Washington DC, April 20, 2010— The World Bank Board of Executive Directors endorsed a new Country Partnership Strategy (CPS) for Kenya, which will support the country’s efforts to promote growth, equity and manage resource constraints.
The CPS, which covers the period from 2010-13, succeeds the Country Assistance Strategy (CAS) that the Board approved in 2004.
“This new strategy builds on a 50-year partnership between Kenya and the World Bank. It recognizes that Kenya demonstrated significant development progress over 2003 to 2007, and it aims to help Kenya to continue that progress, through sustaining high levels of growth, with equity and environmental sustainability,” said Johannes Zutt, the Country Director for Kenya.
The CPS presents an integrated strategy for each of the Bank Group institutions working in Kenya—the International Development Association (IDA), the International Finance Corporation (IFC) and the Multilateral Investment Guarantee Agency (MIGA). The Bank, through IDA and IFC, envisage annual commitments to Kenya of US$400 million and US$100 million respectively.
The Strategy was concluded following months of consultations across the country with the government and important stakeholders in Kenya’s development process, including the private sector, civil society, parliamentarians, media, faith-based organizations, youth and development partners.

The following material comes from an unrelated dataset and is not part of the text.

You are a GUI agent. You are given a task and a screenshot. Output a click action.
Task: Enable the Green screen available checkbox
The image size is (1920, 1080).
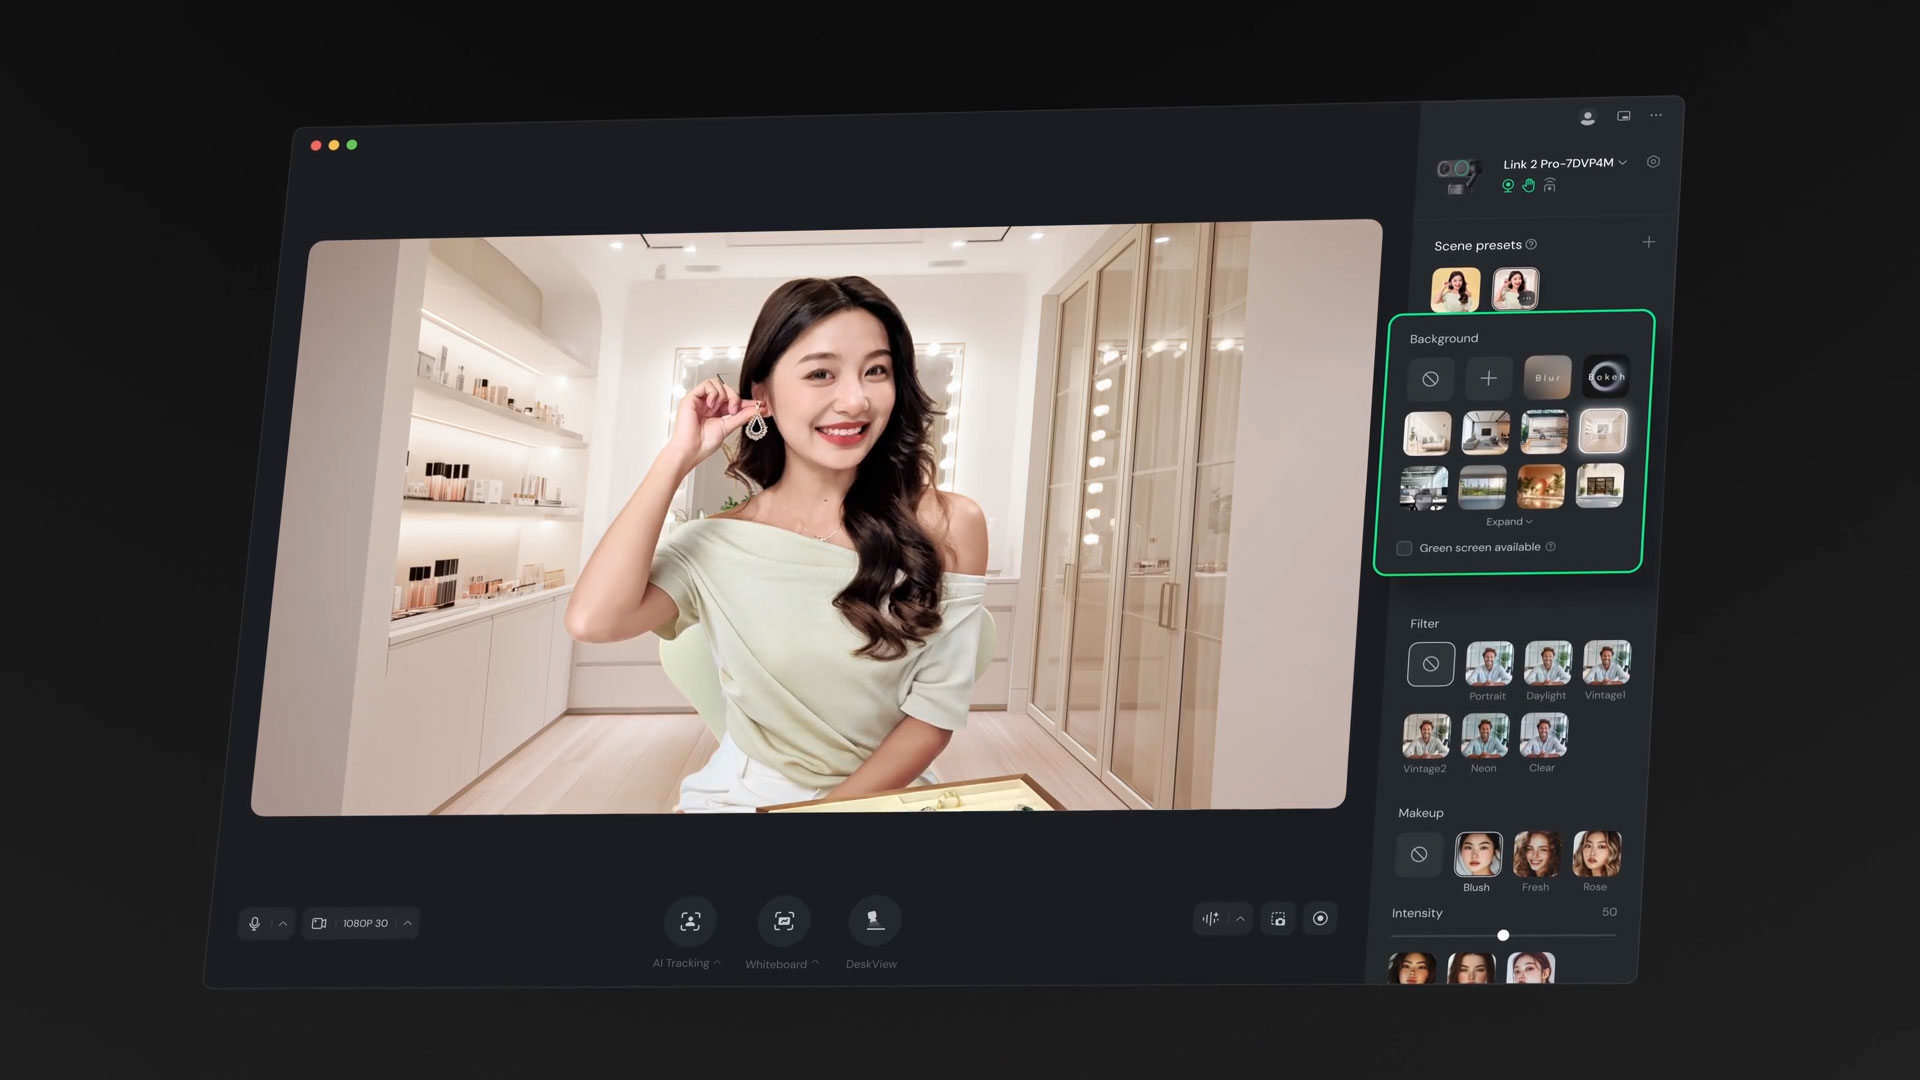coord(1404,548)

In their comments on the strategy, the Bank Group’s Executive Directors noted the economic, social and political challenges facing Kenya’s Government and people in their effort to implement Vision 2030—a long-term strategy launched by the government in 2008, which aims to transform Kenya into a globally competitive middle-incomes country by 2030. Vision 2030 seeks to achieve GDP growth of 10 percent per annum; build a just society enjoying equitable social development in a clean and secure environment; and establish a people-centered, result-oriented, accountable democratic political system.
The CPS recognizes that Kenyans are the key contributors of the country’s development, providing 95 percent of the government’s budget through tax payments. The Bank will leverage its finance and knowledge to intervene in areas that will assist Kenyans to achieve their development goals.